- ChatGPT has decided to remove a newly introduced AI voice after users noted that it sounds a lot like Scarlett Johansson from the movie “Her”
- Sam Altman had previously reached out to the actress to seek permission to use her voice, which she denied.
- It ran auditions and reviewed 400+ submissions before finalizing the top 5 voices. The entire process took about 5 months.
ChatGPT has decided to remove a voice called “Sky” after some users noted that it sounds a lot like Scarlett Johansson’s voice from the movie “Her” – a movie about artificial intelligence.
For those who haven’t used ChatGPT, these voices are used to read out the responses that ChatGPT offers.
‘We’ve heard questions about how we chose the voices in ChatGPT, especially Sky. We are working to pause the use of Sky while we address them.’ – OpenAI
The controversy started when last week the company launched a bunch of new products which include new AI voices, ChatGPT-4o, and a desktop version of ChatGPT.

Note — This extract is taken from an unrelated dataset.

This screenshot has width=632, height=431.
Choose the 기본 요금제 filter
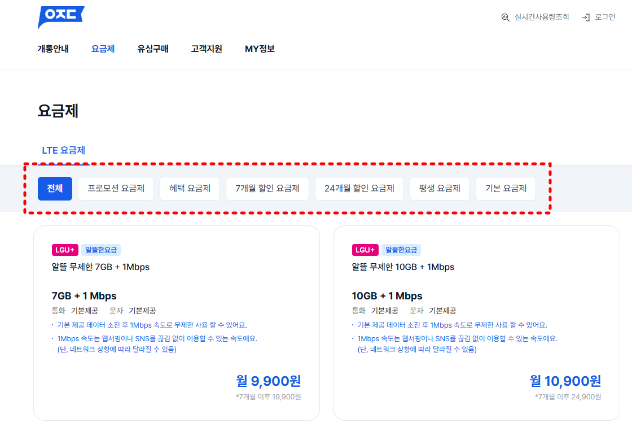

‘Sky’ Is Flirting with Users
The likeness of the voice is not the only concern. “Sky” is also designed to be a little flirtatious which did not go down well for some users.
It seemed to laugh and giggle at everything. For instance, it said things like, “Wow, that’s quite an outfit you have got on” or something along the lines of “Stop you are making me blush.
Some users pointed out on X that it sounded like a “woman written by a man”. Another said that there’s no need for the voice to be this flirtatious and obsequious.
Well, OpenAI has an answer for this too. It said that when looking for the right voice, it was looking for something that sounded approachable, charismatic, and timeless. All the voice actors were informed of the firm’s vision before the project was finalized. So they all knew what they were signing up for.
Is It Really Scarlett Johansson’s Voice?
Although users seem to feel there’s a resemblance, OpenAI says it is not actually her voice. All the five voices that were introduced recently, which include Juniper, Ember, Cove, Breeze, and Sky, were recorded by professional voice artists.
Over 400 submissions were received initially after which a group of 14 was selected and an internal committee selected the final 5. The entire process lasted for 5 months.
The company has also added that it cannot reveal the names of the actual artists to protect their privacy.
However, there’s a lot more to the story. According to the actress, Altman had approached her nine months ago to convince her to license her voice to OpenAI. However, Scarlett denied the offer for ‘personal reasons’.
Even two days before the launch, Altman connected with Johansson’s team requesting her to reconsider her decision. However, before any reply could come through, OpenAI went ahead with its launch event.
And sure enough, soon after the live demonstration, users who watched it began posting online that it sounded a lot like Scarlett Johansson. Adding fuel to the fire is a recent X post by Sam Altman on 13th May where he simply posted the word “her”.
This only goes to show that Altman was well aware of what he was doing and in fact, wanted some glory for copying Johansson’s voice without permission.
However, OpenAI can now land in legal trouble for this stunt. Johansson’s legal team has now sent two letters to OpenAI asking it to disclose how it built an AI voice similar to the actress.
‘I was shocked, angered, and in disbelief that Mr. Altman would pursue a voice that sounded so eerily similar to mine that my closest friends and news outlets could not tell the difference’ – Scarlett Johansson
Johansson also condemned this OpenAI stunt in times when deepfakes and AI have made it difficult for people to protect their likeness, work, and identities. In fact, in January, sexually explicit deepfake images of singer Taylor Swift went viral, drawing the attention of US lawmakers.
When Is the Voice Mode Coming Out?
Despite all the controversies surrounding the voice resemblance, ChatGPT is looking forward to launching the Voice Mode in the coming weeks. According to a post made by the company, paid users will get early access to the feature. More new voices will also be added.
Speaking of its capabilities, the Voice Mode can perform a number of tasks, such as:
- Read out a bedtime story
- Sing the story
- Help calm a person before a public speech
- Analyze the visual expressions of a person to comment on their emotional state
The company also added that the voices will provide fast replies to your queries. In its own words, it will take “as little as 232 milliseconds” and an average of 320 milliseconds – which is almost the same as human response.